TII: Melawan Nalar Publik, Revisi UU KPK Harus Ditolak

photo author
- Jumat, 6 September 2019 | 18:00 WIB
images
images


Jakarta, Klikanggaran.com - Dewan Perwakilan Rakyat (DPR) RI telah menyepakati pembahasan revisi Undang-Undang Nomor 30 Tahun 2002 tentang Komisi Pemberantasan Tindak Pidana Korupsi (UU KPK). Jika disetujui, revisi tersebut akan segera dibahas bersama dengan Pemerintah.


Kesepakatan untuk kembali merevisi UU KPK ini, terlebih di ujung masa bakti DPR 2014-2019, semakin memperlihatkan adanya upaya pelemahan kelembagaan KPK secara sistematis. Dalam Rapat Paripurna (5/9), telah disepakati empat poin revisi yang mengatur perubahan kedudukan dan kewenangan KPK.


Poin-poin revisi tersebut meliputi:


(1) Penyadapan yang dilakukan KPK harus melalui izin Dewan Pengawas KPK;


(2) Dalam menjalankan tugas dan wewenangnya, KPK diawasi oleh Dewan Pengawas KPK;


(3) KPK diberikan kewenangan untuk menghentikan penyidikan dan penuntutan (SP3), jika kasus tidak selesai dalam jangka waktu paling lama satu tahun; dan


(4) Kedudukan KPK sebagai lembaga penegak hukum ditempatkan sebagai cabang kekuasaan eksekutif atau pemerintahan. Pegawai KPK diatur menjadi aparatur sipil negara (ASN) yang tunduk sesuai peraturan perundang-undangan, dan status penyelidik serta penyidik diatur harus berasal dari institusi tertentu dengan menggunakan sistem rekrutmen sesuai institusi tersebut.


Untuk itu, melalui keterangan Sekretaris Jendral Transparancy International Indonesia (TII), Dadang Trisasongko, pada Klikanggaran.com menjelaskan, minimnya komitmen politik pemerintah dan badan legislatif dalam memastikan independensi merupakan masalah utama mayoritas lembaga antikorupsi dimanapun. Kinerja sejumlah lembaga ini—setidaknya di sebagian besar dari 40 lembaga antikorupsi di Asia Pasifik termasuk KPK—masih terhambat akibat independensi yang tidak memadai, kapasitas kelembagaan yang lemah, dan mandat yang terbatas. Hingga saat inipun, berbagai upaya yang mengganggu independensi KPK masih terus dilakukan, termasuk dalam pemilihan pemimpin KPK yang saat ini melibatkan berbagai masalah dalam prosesnya.

------------------------

- **Tugas Anda**
Menurut teks bacaan, izin dari pihak mana yang harus diperoleh KPK sebelum melakukan penyadapan? Daftar berikut tidak berkaitan dengan teks bacaan.

- **Cuplikan Data**
------------------------

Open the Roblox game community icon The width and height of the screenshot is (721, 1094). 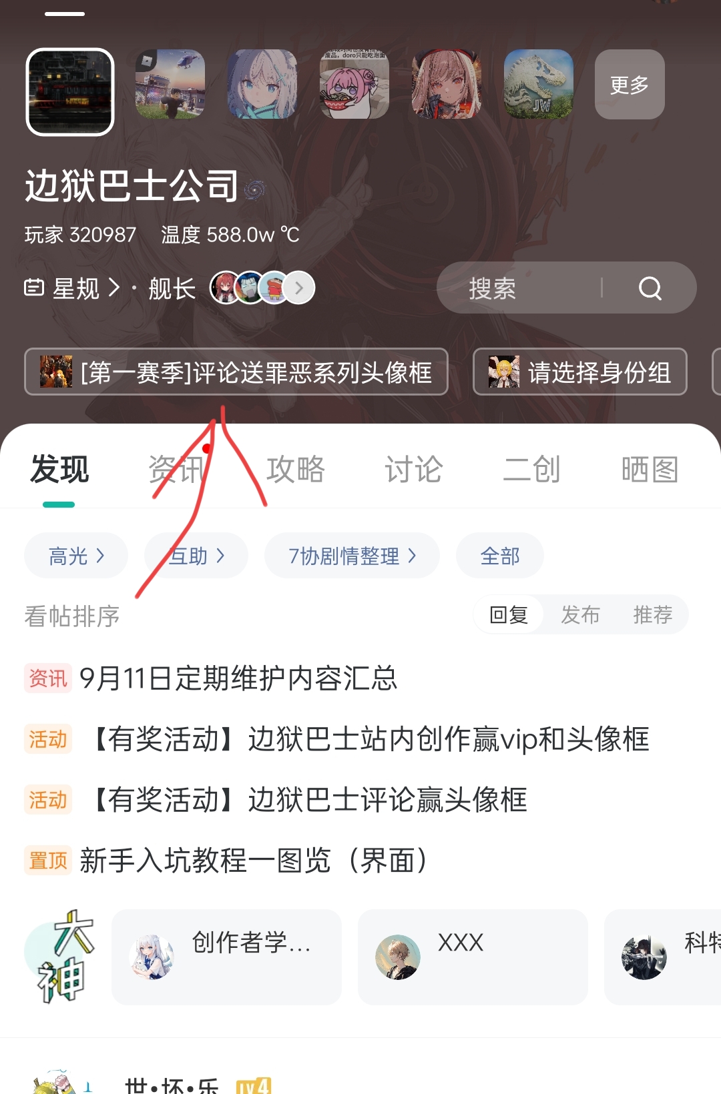[x=170, y=85]
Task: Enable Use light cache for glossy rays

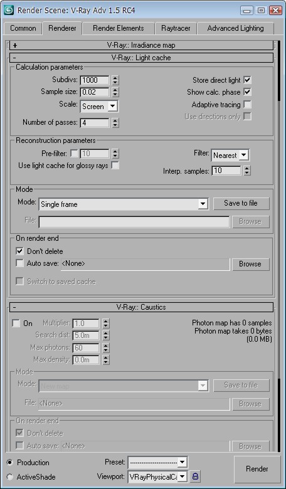Action: point(115,166)
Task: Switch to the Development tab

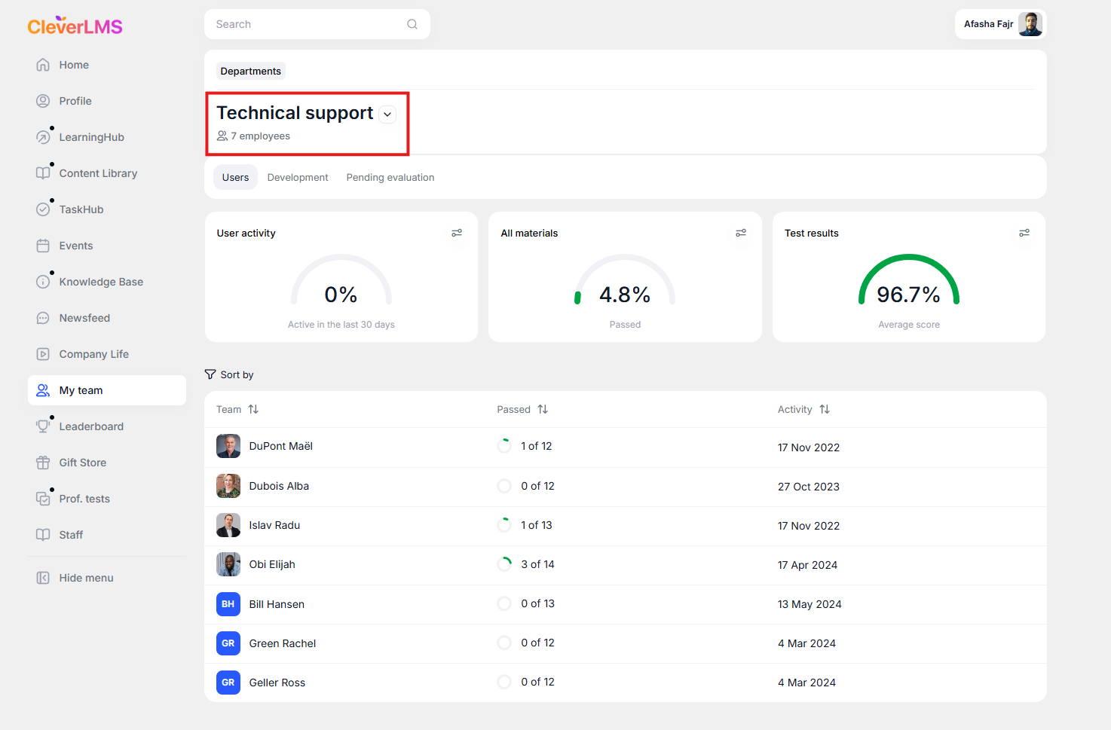Action: pyautogui.click(x=298, y=178)
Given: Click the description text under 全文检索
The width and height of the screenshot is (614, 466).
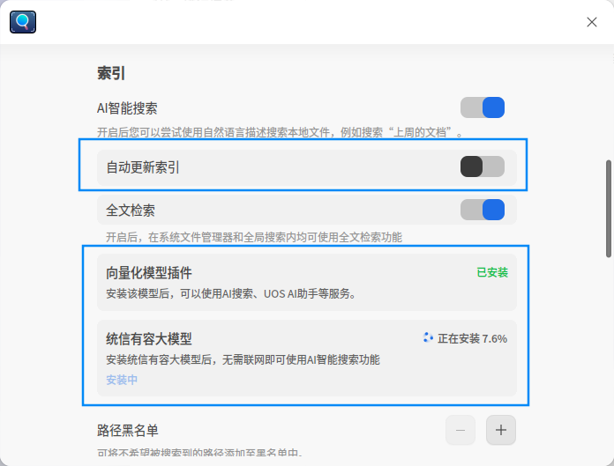Looking at the screenshot, I should (x=253, y=237).
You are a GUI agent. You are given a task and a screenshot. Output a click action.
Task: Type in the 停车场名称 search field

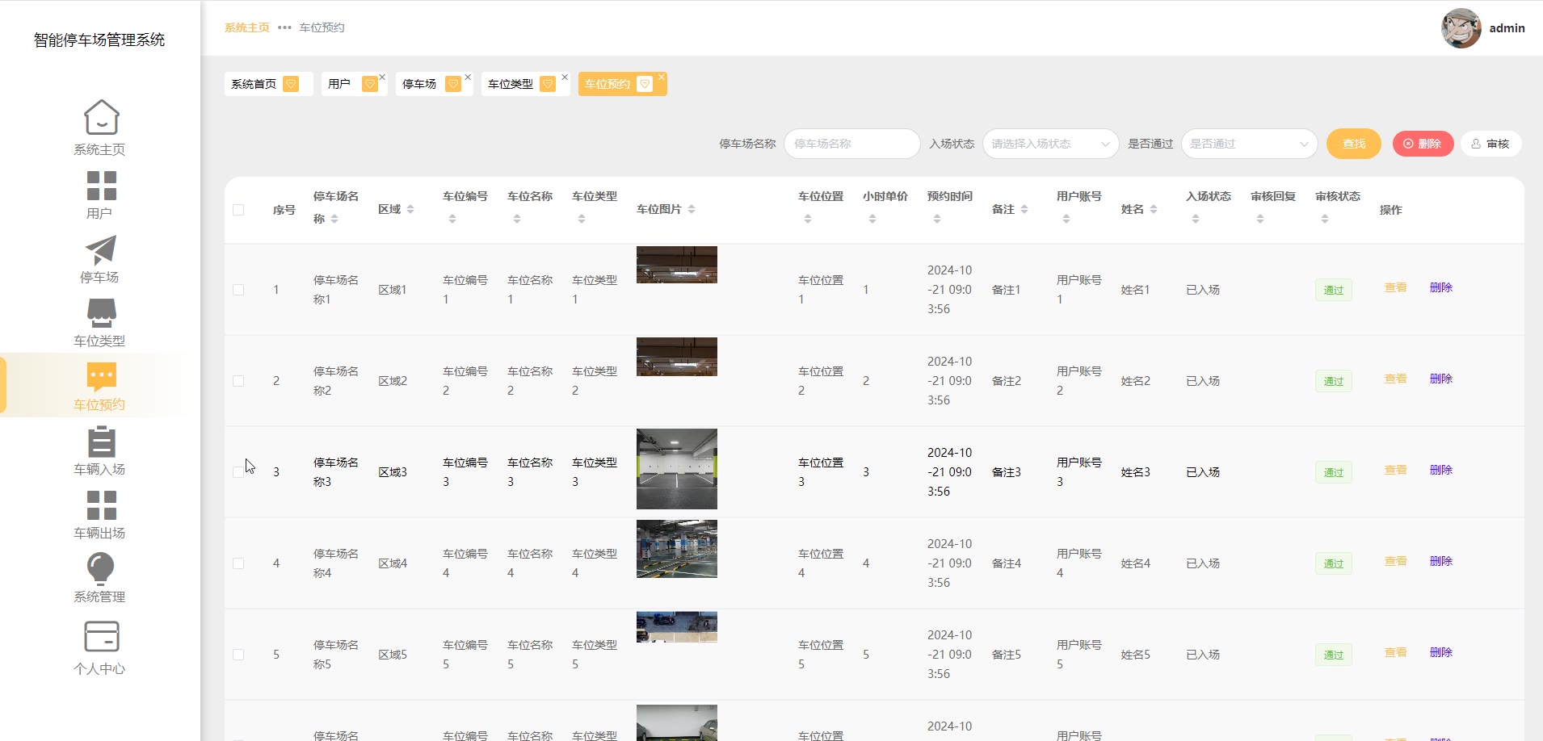click(x=851, y=144)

------------------------

- **Contoh Penyelesaian**
Dewan Pengawas KPK.